The Link between culture, imperial power & colonialism

Edward Said was a respected academic. He asked if ‘imperialism was principally economic‘ and looked to answer that question by highlighting ‘the privileged role of culture in the modern imperial experience’ (1997:3) He came up with orientalism.

Jacques Lacan

THE ‘OTHER’

LANGUAGE OF MOVING IMAGE

Different media forms have their own sets of rules and guidelines to follow. In any kind of designing or art related task key fundamental concepts to consider are space, size and scale.

Camera + Focus

A camera is the most important piece of equipment used for moving image production and a crucial feature of it is the focus (depth of field), which can effectively control what the viewer is seeing and keeping track of at any given time. If I were to film my sequences again I would take more shots and use focus to control which parts of the shot viewers should be paying attention to.

  • High angle / Low angle / bulls-eye / birds eye / canted angle
  • Tracking / Panning / Craning / Tilting / Hand held / Steadicam
  • Establishing Shot / Long Shot / Medium Shot / Close-up / Big Close-Up / Extreme Close Up (students often struggle with the first and the last again issues with SCALE, SIZE & SPACE, so practice is really important)
  • Insert Shot

There are lots of types of shots you can use in moving image production, such as establishing shots, close shots and long shots. I am going to use close ups of my characters eyes, and a long establishing shot of a football pitch.

An insert shot is one which focuses on a specific object, and they can be used to effectively transition between scenes and provide detailed information to the viewer. I could use an insert shot of a door being closed in my sequence.

Edit

Moving from Camera to Edit, would be to compare the way that the camera can frame and position characters and thereby the audience by creating ‘subjectivity‘ and empathy. This is so important for creating a story, characters, a theme and of course COMMUNICATING MEANING. Similarly, the way in which images are edited together has a massive significance in terms of communicating an idea and of creating meaning.

It’s important to understand that everything visible in the frame will be noticed and looked at by the viewer.

The key question is WHEN TO EDIT e.g when is it best to move from one shot to another? The answer is usually found in the following list:

  1. EDIT ON ACTION
  2. EDIT ON A MATCHING SHAPE, COLOUR, THEME
  3. EDIT ON A LOOK, A GLANCE, EYELINE
  4. EDIT ON A SOUND BRIDGE
  5. EDIT ON A CHANGE OF SHOT SIZE
  6. EDIT ON A CHANGE OF SHOT CAMERA POSITION (+30′)

Parallel Editing – Editing between different places/characters at the same time. I could use this when comparing the reactions to the person making an offer and the football player.

Montage editing – Combining lots of shots in quick succession to tell a story in a short space of time. I could use this when the football player is training to combine many shots.

Shot Progression

Conventional shot progression – to create VERISIMILITUDE (ie realism, believability) usually involves the following shots (although not always in the same order). This links to the idea of invisible editing where the edit is not as noticeable.
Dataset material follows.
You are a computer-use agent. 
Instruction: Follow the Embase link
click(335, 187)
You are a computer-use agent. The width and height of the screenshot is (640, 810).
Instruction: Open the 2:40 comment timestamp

  • establishing shot / ES, moving to
  • wide shot / WS,
  • to medium shot / MS,
  • to close up / CU,
  • to big close up / BCU;
  • and then back out again

Shot/Reverse Shots

This is when shots are captured within the range of a conversation or exchange. The basic sequence runs from a wide angle master shot that is at a 90′ angle to (usually) two characters. This sets up the visual space and allows the film-maker to to then shoot separate close-ups, that if connected through an eye-line match are able to give the impression that they are opposite each other talking. The shots are usually over the shoulder. External reverses – over the shoulder and both characters are visible. Internal reverses – excludes the head of the other character, much more close up shot.

Chatman / Barthes Notes

Chatman

Chatman came up with several ideas and terms, such as kernels, satellites and non-sequitars.

Kernels: Key moments in the plot and narrative structure

Satellites: Embellishments, developments or aesthetics

Non-sequitars: When elements may emerge and play out but actually turn out to be of little value, meaning or consequence to the overall / main parts of the narrative – not relevant in the big picture.

Elements that are essential to the story/plot/development are called kernels and moments that can be removed and the story would still make sense are called satellites.

Satellites are useful to develop character, emotion, location, time.

Roland Barthes

Proairetic code: Action, movement, causation

Hermenuetic code: Reflection, dialogue, character or thematic development.

Enigma code: The way in which intrigue and ideas are raised – which encourage an audience to want more information.

Moving image products are either based around ‘doing’/‘action’ which is proairetic code or ‘talking’ / ‘reflection’ which is hermenuetic code.

Genre

A style, type or category of entertainment. Often predictable.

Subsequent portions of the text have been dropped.